DATA LISTING:
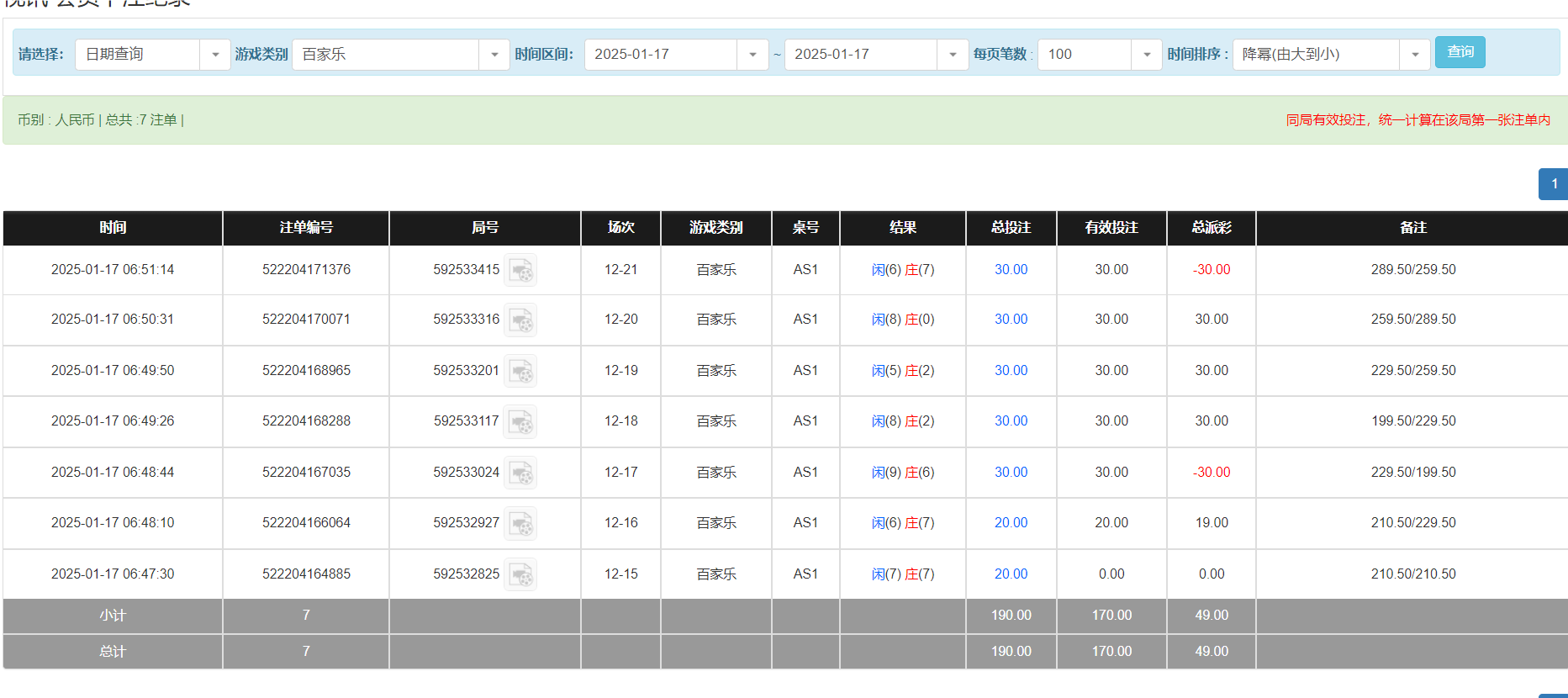Click the 查询 search button
Image resolution: width=1568 pixels, height=698 pixels.
pos(1460,52)
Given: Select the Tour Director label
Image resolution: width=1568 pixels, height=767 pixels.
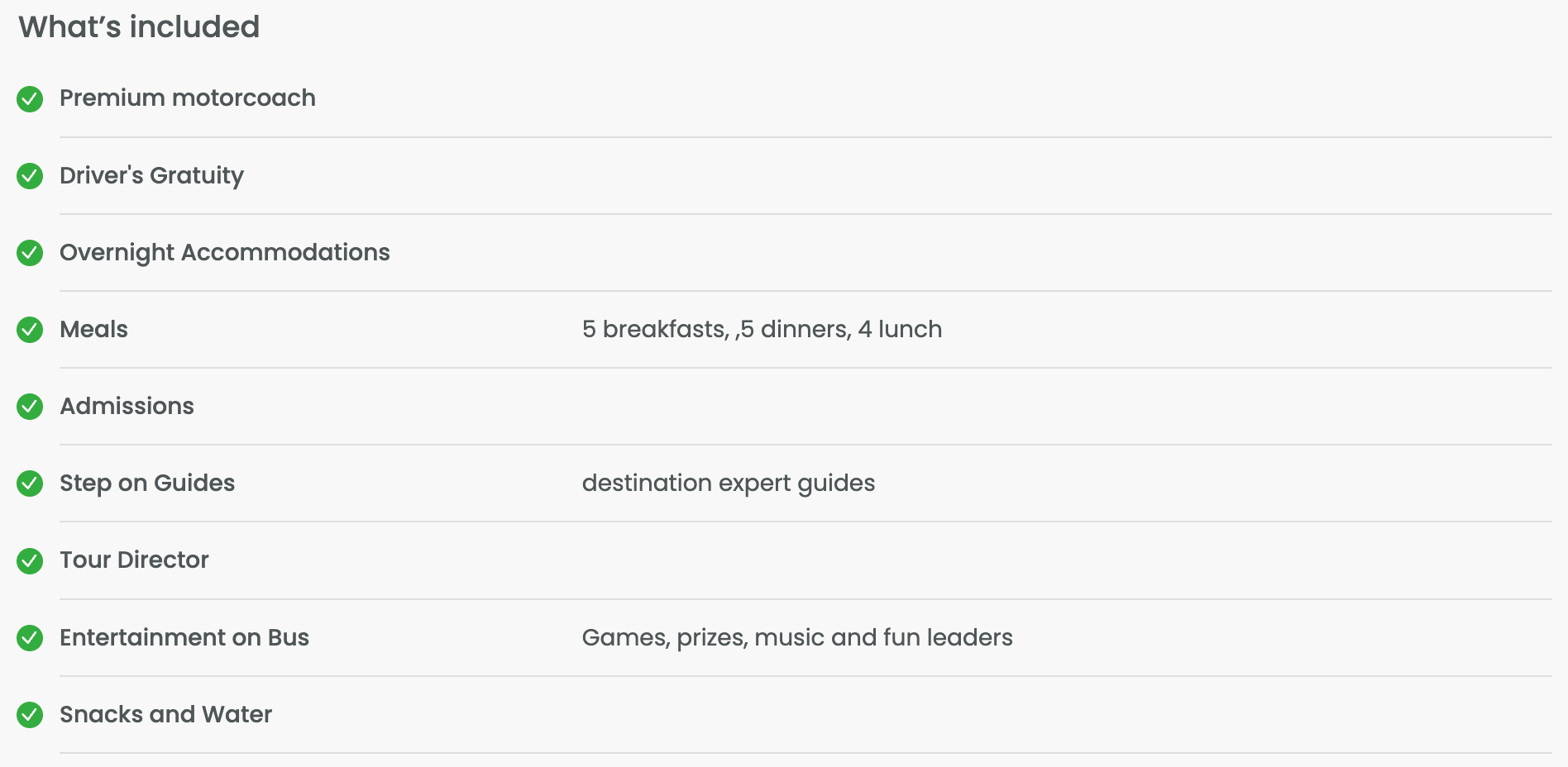Looking at the screenshot, I should coord(134,560).
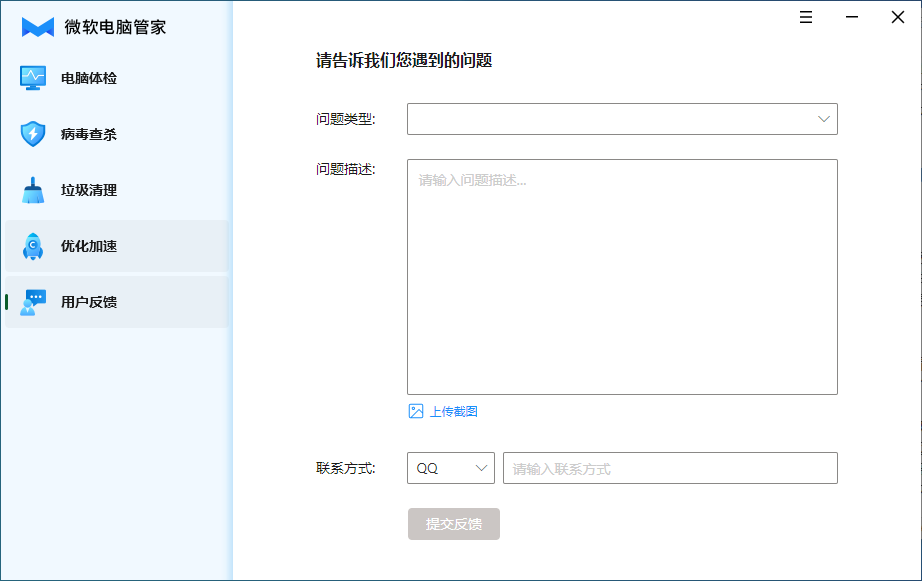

GOAL: Rewrite the records above as a JSON list of strings, with one string for each line and no blank lines. Leave the pictures out.

RESULT:
[
  "Click the 查询 search button",
  "Image resolution: width=1568 pixels, height=698 pixels.",
  "pos(1460,52)",
  "Given: Select the Tour Director label",
  "Image resolution: width=1568 pixels, height=767 pixels.",
  "Looking at the screenshot, I should coord(134,560)."
]